For the material below, return exactly the lines starting at the line containing "Task: Remove the 出错堆栈 condition with X icon" and ending at the line containing "Screen dimensions: 1089x500", both ends included, and no others.

Available records:
--- START ---

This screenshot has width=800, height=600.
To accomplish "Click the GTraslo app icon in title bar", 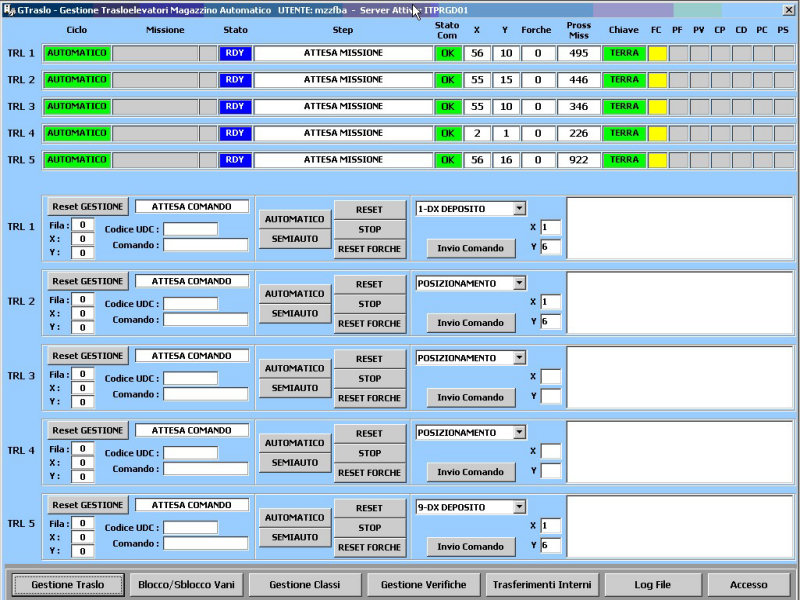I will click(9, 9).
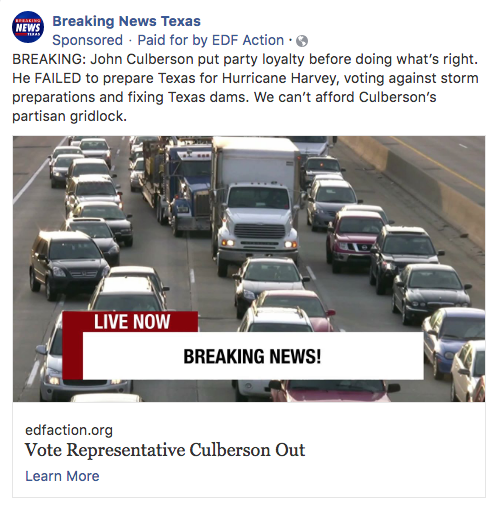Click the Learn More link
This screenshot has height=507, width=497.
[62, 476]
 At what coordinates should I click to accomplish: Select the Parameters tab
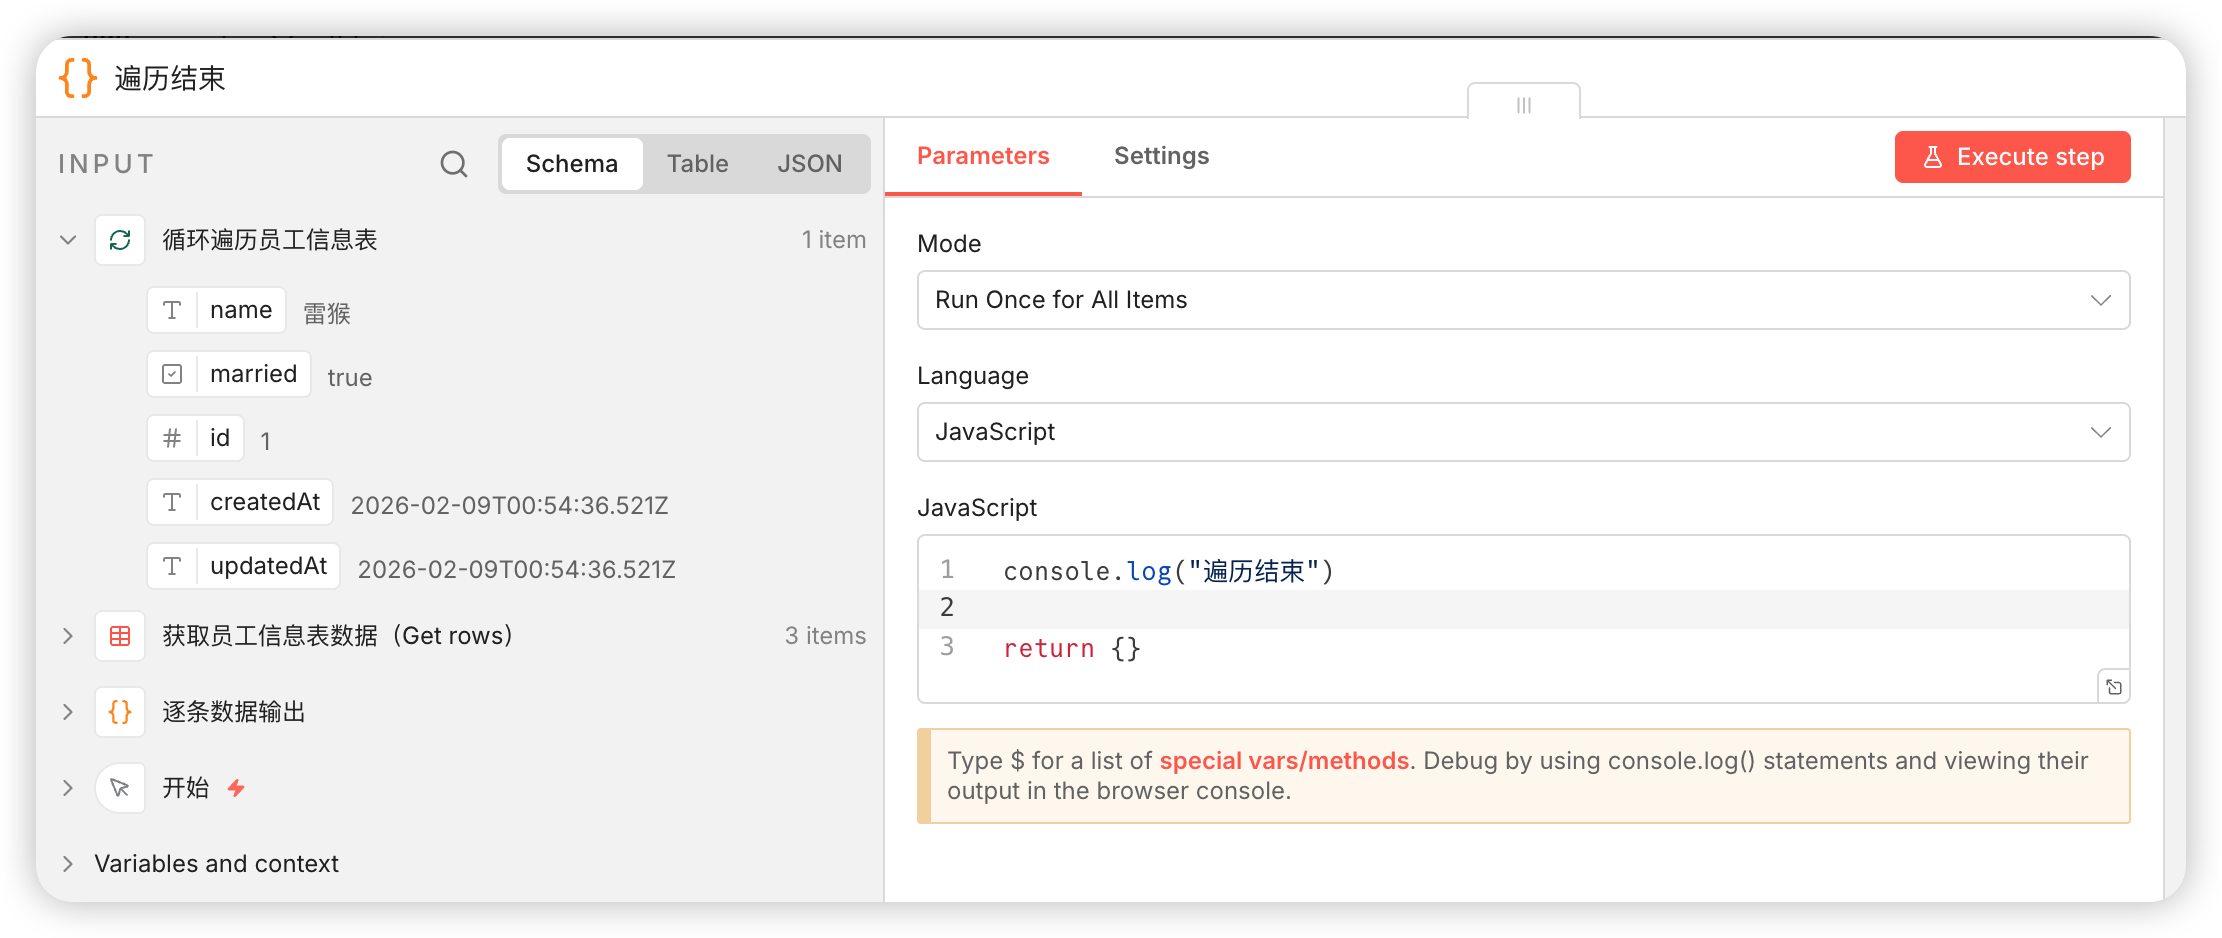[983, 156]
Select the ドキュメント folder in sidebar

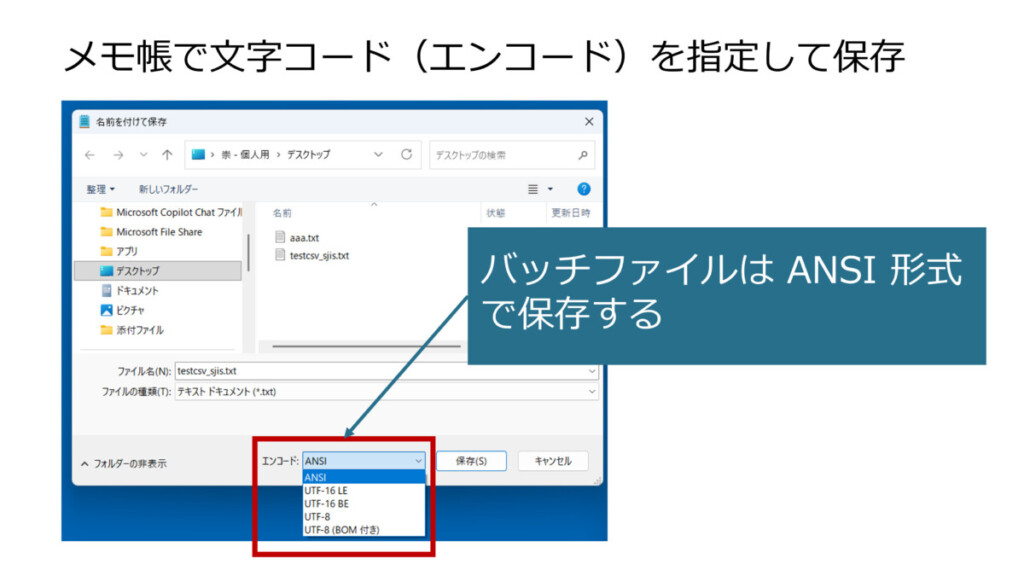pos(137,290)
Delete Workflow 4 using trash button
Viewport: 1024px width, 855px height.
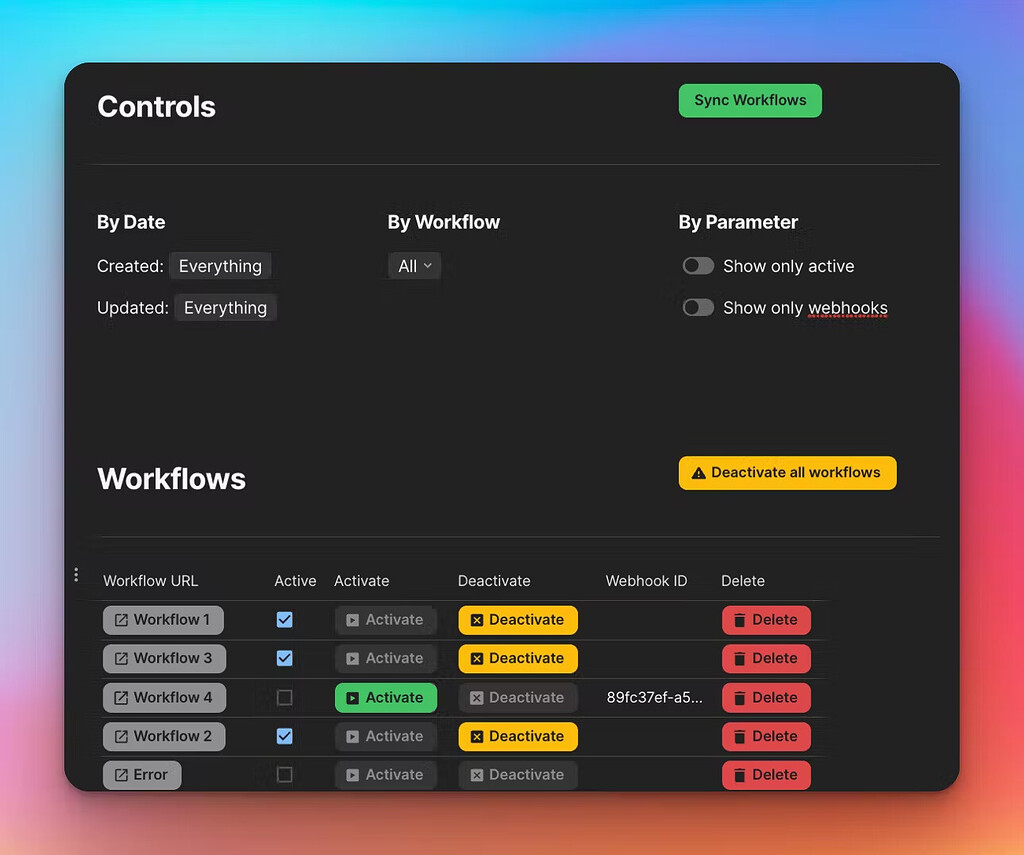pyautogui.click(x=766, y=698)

--- END ---
--- START ---

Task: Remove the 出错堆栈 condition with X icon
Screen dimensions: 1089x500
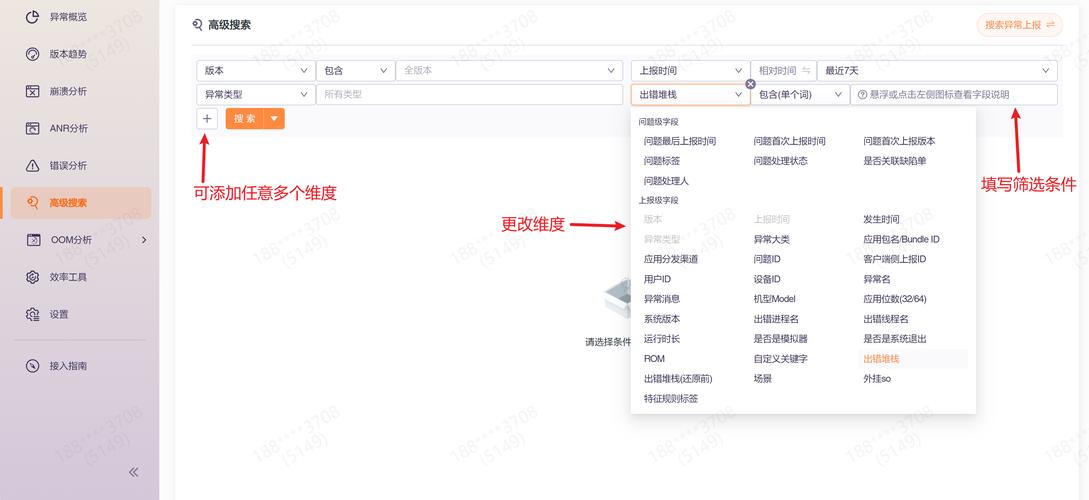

--- END ---

Solution to the problem:
Task: Remove the 出错堆栈 condition with X icon
Screen dimensions: 1089x500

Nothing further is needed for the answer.